Exercise> Exactly the lines starting at the line containing "Click the server" and ending at the line containing "You are a computer-use agent. The" are to be written out from the listing below, both included.

[Records provided — start]

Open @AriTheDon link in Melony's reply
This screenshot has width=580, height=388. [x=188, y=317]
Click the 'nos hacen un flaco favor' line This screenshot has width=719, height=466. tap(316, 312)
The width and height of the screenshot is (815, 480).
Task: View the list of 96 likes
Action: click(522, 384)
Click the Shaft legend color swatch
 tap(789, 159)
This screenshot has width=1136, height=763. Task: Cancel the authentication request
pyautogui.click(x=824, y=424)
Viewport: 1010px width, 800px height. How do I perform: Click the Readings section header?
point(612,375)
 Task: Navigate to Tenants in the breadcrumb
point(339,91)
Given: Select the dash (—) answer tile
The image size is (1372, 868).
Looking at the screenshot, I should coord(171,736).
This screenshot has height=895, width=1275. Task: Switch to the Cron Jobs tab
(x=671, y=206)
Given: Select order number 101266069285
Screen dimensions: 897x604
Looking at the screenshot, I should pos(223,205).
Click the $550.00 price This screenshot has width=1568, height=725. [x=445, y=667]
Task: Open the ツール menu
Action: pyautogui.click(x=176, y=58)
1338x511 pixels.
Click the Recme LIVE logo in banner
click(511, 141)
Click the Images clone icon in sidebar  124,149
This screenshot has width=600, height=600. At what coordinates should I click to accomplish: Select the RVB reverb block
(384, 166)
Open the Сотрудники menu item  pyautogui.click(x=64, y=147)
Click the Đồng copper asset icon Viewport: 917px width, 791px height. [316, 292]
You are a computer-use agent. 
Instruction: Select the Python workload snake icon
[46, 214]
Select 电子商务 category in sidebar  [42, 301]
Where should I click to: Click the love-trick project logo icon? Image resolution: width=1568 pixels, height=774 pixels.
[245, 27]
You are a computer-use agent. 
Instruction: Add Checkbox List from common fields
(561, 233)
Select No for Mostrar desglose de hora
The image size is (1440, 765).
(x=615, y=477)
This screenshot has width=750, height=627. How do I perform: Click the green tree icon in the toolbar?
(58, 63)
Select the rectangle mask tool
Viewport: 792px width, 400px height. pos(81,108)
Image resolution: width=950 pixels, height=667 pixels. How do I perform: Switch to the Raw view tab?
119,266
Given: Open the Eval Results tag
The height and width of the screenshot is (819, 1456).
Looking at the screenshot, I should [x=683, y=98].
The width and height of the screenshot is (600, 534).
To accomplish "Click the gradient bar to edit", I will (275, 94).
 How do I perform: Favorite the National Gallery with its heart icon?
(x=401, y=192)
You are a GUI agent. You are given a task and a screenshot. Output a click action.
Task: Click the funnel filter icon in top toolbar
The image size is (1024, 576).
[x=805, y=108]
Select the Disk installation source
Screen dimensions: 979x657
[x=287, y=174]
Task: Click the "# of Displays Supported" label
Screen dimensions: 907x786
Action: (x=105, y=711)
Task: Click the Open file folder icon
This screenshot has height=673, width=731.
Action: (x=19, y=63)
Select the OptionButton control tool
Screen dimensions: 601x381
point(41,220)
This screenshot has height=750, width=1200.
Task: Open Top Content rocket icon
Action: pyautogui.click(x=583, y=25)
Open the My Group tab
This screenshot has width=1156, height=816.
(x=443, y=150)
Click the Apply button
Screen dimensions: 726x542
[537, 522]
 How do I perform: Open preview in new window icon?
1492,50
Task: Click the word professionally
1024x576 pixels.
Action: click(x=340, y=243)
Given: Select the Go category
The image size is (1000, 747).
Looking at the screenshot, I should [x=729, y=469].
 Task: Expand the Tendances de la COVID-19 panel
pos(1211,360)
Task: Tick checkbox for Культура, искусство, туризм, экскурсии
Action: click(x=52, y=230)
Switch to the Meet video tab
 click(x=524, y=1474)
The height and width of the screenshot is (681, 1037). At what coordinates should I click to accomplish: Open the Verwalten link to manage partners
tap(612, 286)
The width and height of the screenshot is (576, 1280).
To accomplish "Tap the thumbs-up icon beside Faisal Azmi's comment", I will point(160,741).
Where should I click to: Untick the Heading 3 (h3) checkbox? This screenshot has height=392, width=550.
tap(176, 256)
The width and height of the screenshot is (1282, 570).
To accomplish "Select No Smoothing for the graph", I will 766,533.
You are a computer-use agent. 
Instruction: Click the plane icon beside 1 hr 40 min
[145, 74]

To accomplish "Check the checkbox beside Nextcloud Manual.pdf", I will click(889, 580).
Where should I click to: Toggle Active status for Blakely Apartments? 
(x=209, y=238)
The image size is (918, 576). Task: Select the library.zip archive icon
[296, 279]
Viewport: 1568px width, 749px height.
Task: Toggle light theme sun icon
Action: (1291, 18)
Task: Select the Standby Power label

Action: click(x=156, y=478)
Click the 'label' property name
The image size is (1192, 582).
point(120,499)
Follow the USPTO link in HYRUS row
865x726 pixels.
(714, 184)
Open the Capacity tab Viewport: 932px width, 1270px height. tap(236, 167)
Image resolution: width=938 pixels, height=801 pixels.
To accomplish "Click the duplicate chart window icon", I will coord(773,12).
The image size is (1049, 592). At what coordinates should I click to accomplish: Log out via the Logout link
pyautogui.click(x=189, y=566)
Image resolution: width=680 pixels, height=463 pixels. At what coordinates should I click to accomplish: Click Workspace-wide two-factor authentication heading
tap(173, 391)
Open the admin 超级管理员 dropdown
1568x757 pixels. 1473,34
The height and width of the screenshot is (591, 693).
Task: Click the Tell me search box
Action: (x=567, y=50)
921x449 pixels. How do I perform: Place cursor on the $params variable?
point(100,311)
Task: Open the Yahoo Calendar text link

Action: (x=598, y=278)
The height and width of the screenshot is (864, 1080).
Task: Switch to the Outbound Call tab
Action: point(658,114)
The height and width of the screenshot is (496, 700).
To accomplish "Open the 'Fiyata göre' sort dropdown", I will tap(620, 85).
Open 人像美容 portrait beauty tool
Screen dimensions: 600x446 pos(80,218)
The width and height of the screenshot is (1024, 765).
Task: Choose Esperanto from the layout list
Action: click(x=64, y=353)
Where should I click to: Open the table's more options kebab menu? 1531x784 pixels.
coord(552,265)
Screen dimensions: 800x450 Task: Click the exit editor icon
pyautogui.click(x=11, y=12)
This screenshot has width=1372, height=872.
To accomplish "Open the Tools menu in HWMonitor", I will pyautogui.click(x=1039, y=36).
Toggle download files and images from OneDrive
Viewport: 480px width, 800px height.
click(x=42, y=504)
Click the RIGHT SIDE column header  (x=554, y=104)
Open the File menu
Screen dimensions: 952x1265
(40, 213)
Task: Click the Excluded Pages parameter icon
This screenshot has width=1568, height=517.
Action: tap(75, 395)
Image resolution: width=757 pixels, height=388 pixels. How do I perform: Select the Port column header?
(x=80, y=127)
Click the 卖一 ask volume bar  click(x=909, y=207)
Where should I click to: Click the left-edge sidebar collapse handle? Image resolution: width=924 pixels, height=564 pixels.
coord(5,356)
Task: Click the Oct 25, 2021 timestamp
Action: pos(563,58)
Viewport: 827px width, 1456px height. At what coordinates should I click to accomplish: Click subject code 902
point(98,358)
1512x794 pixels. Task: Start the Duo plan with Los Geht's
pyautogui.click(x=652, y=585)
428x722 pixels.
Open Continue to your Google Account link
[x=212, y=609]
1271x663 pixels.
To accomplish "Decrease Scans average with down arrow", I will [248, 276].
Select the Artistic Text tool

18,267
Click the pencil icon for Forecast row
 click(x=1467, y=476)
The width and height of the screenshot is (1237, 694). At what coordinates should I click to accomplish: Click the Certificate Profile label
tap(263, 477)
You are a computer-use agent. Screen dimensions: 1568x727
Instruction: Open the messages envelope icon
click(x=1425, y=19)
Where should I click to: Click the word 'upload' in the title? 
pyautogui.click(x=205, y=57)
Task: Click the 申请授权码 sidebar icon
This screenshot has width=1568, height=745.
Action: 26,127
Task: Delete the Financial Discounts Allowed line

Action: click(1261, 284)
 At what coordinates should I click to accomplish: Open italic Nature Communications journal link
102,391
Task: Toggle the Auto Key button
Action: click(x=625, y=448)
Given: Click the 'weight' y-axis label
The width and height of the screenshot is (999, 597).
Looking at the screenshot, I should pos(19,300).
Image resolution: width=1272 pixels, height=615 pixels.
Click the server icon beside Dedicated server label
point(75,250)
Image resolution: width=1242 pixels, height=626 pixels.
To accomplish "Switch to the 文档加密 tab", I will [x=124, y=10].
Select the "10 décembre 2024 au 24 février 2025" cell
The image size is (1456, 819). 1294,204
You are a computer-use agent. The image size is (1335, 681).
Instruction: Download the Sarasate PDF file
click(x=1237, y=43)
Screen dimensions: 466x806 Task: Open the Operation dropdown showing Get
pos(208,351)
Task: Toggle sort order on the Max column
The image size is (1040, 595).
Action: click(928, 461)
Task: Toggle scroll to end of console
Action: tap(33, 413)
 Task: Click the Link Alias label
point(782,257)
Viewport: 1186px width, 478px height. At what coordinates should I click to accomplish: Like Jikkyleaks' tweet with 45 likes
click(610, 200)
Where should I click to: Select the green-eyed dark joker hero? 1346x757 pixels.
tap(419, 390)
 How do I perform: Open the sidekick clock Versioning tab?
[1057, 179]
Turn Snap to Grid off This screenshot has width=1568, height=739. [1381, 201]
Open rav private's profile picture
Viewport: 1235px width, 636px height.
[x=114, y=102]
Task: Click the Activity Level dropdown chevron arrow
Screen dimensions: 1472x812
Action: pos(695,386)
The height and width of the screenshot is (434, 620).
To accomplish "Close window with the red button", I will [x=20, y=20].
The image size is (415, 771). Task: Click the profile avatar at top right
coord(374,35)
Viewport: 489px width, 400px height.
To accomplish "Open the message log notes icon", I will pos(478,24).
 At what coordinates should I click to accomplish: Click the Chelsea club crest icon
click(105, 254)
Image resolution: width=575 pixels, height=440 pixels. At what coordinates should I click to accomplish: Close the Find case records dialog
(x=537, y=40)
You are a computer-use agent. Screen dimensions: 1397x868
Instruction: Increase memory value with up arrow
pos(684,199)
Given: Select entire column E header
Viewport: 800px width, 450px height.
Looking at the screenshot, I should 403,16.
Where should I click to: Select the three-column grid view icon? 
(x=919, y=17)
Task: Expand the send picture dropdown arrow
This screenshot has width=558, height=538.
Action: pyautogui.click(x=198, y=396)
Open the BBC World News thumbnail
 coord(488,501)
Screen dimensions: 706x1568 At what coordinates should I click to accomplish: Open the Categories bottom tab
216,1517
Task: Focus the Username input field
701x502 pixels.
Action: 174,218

[Records provided — finish]

Solved exercise>
Click the server icon beside Dedicated server label
point(75,250)
Image resolution: width=1242 pixels, height=626 pixels.
To accomplish "Switch to the 文档加密 tab", I will [x=124, y=10].
Select the "10 décembre 2024 au 24 février 2025" cell
The image size is (1456, 819). 1294,204
You are a computer-use agent. The image size is (1335, 681).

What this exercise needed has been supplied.